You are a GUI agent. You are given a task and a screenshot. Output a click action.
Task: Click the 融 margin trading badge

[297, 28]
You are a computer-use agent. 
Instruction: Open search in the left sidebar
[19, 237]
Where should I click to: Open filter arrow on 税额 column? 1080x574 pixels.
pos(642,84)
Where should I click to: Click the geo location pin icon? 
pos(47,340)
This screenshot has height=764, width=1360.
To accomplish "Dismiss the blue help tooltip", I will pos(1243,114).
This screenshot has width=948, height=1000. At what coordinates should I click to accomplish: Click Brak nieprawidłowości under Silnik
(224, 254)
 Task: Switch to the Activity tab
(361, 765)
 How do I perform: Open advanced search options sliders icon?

+ + + + +

▸ **Aim**: Write out the lines above as a numbered list, skipping any blank lines.

▸ **Task solution**:
1. You are a GUI agent. You are given a task and a screenshot. Output a click action.
2. Task: Click the 融 margin trading badge
3. [297, 28]
4. You are a computer-use agent. 
5. Instruction: Open search in the left sidebar
6. [19, 237]
7. Where should I click to: Open filter arrow on 税额 column? 1080x574 pixels.
8. pos(642,84)
9. Where should I click to: Click the geo location pin icon? 
10. pos(47,340)
11. This screenshot has height=764, width=1360.
12. To accomplish "Dismiss the blue help tooltip", I will pos(1243,114).
13. This screenshot has width=948, height=1000. At what coordinates should I click to accomplish: Click Brak nieprawidłowości under Silnik
14. (224, 254)
15.  Task: Switch to the Activity tab
16. (361, 765)
17.  How do I perform: Open advanced search options sliders icon?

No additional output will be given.